Abstract In this experiment a spectrophotometer and linear regression were used to determine the equilibrium constants for an iron (III) thiocyanate reaction. The average of these equilibrium constants was 268.96. The equilibrium constants we evaluated for precision and generated a percent relative standard deviation of 1.58%. They were also graded on accuracy, using the expected constant value of 271.49. The average percent error was found to be 1.63%

1

Introduction Chemical equilibrium is the state reached by a reaction mixture when the rates of forward and reverse reactions have become equal [1]. This means the relative concentrations of said reactants and products are generally held constant until something interferes with the equilibrium. The chemical equilibrium of a given reaction is mathematically represented by the equilibrium constant, which can be found by dividing the concentration of the reaction’s products by the concentration of the reactants.
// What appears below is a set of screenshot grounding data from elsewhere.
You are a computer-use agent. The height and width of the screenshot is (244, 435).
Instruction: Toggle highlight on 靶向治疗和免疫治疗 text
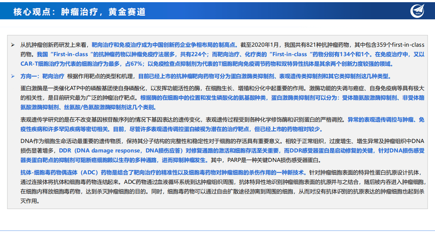tap(113, 46)
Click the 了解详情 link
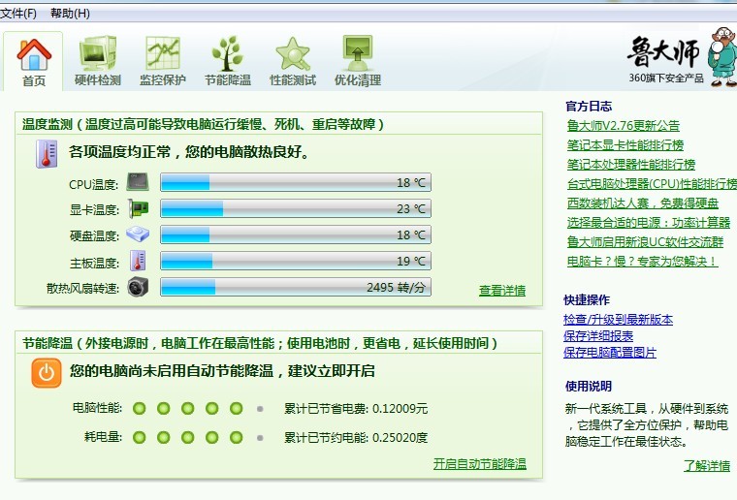This screenshot has height=500, width=737. [706, 466]
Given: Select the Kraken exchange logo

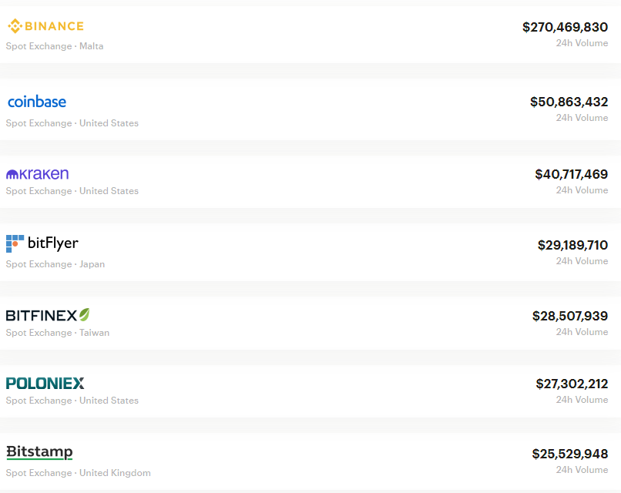Looking at the screenshot, I should (38, 174).
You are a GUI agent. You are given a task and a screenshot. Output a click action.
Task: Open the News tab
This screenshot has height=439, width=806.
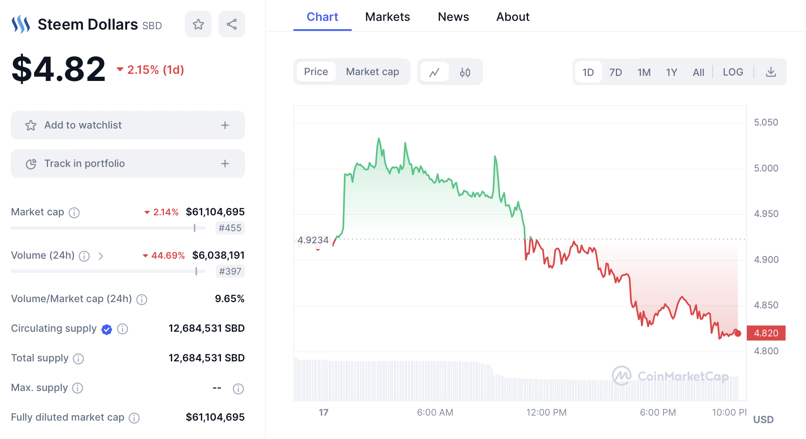(453, 17)
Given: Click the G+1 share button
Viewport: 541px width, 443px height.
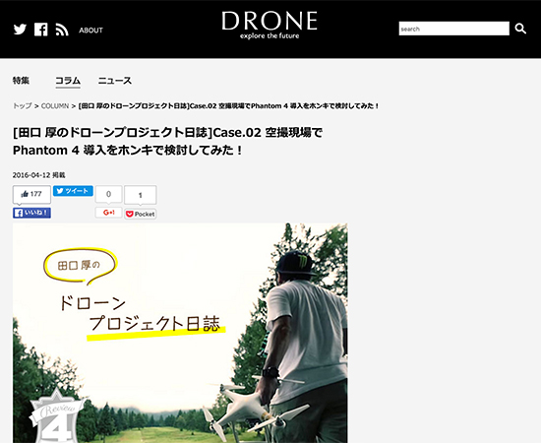Looking at the screenshot, I should 108,213.
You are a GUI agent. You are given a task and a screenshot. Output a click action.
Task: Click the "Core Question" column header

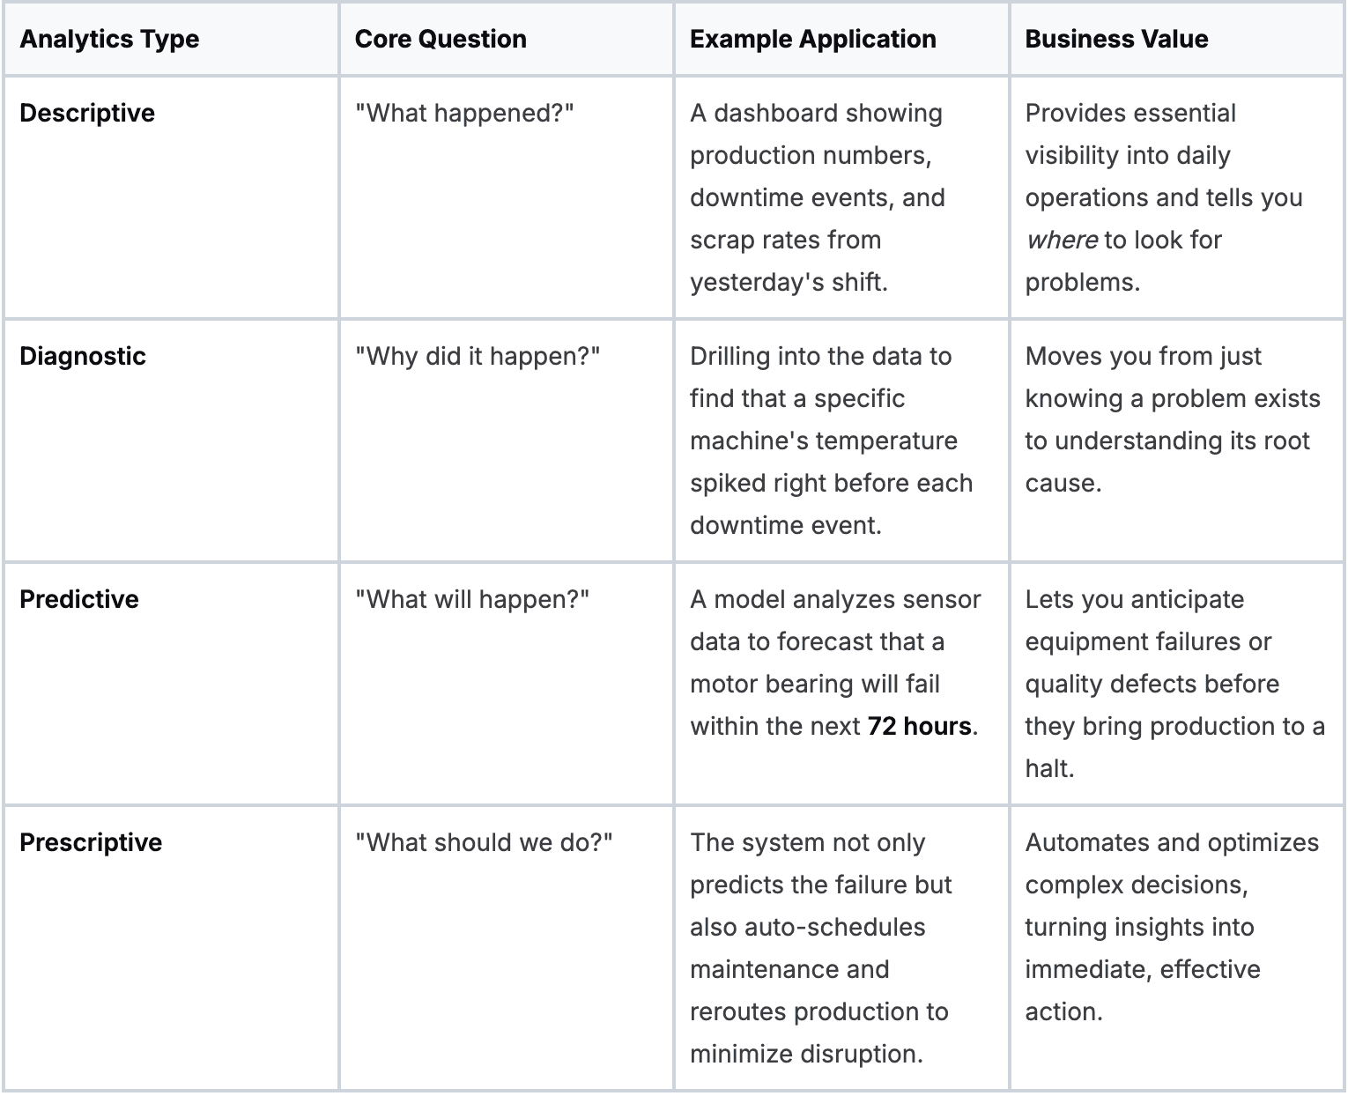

The equilibrium constant for the reaction of ferric nitrate with sodium thiocyanate can be determined with spectral analysis via a spectrophotometer. A spectrophotometer works by measuring the spectral reflectance or transmittance curve of a specimen [2]. The science behind this analysis can be explained by the beer-lambert law which explains the relationship between the transmittance or absorbance of a light spectrum and the concentration of an absorbing species [5]. The Beer- Lambert law states that there is a linear relationship between the absorbance of light and the concentration of the species [5]. The equilibrium constant between iron (III) ion and thiocyanate ion to form a thiocyanatoiron (III) ion can be conveniently measured with visible spectrophotometry because the FeSCN 2+ solutions are deep blood-red [4]. This compound when analyzed in a spectrophotometer, produces a specific absorbance pattern that can be quantified and recorded. With said absorbance value, the concentration of the product can thus be determined using the previously stated concepts from the Beer-Lambert Law. Since a linear relationship between concentration and absorption exists, a line equation can be generated beforehand from calibration samples of the compound. With this line equation, the subsequently found absorbance values can be substituted into the equation to calculate that compounds specific concentration. That concentration is then used along with the concentrations of the reactants to accurately calculate the equilibrium constant for the reaction.

Procedure Gloves and safety glasses were used for the entirety of the lab. For part A, three reagents were used to prepare sample solutions: ferric nitrate 0.2 M, sodium thiocyanate 0.001M, and nitric acid 0.1M.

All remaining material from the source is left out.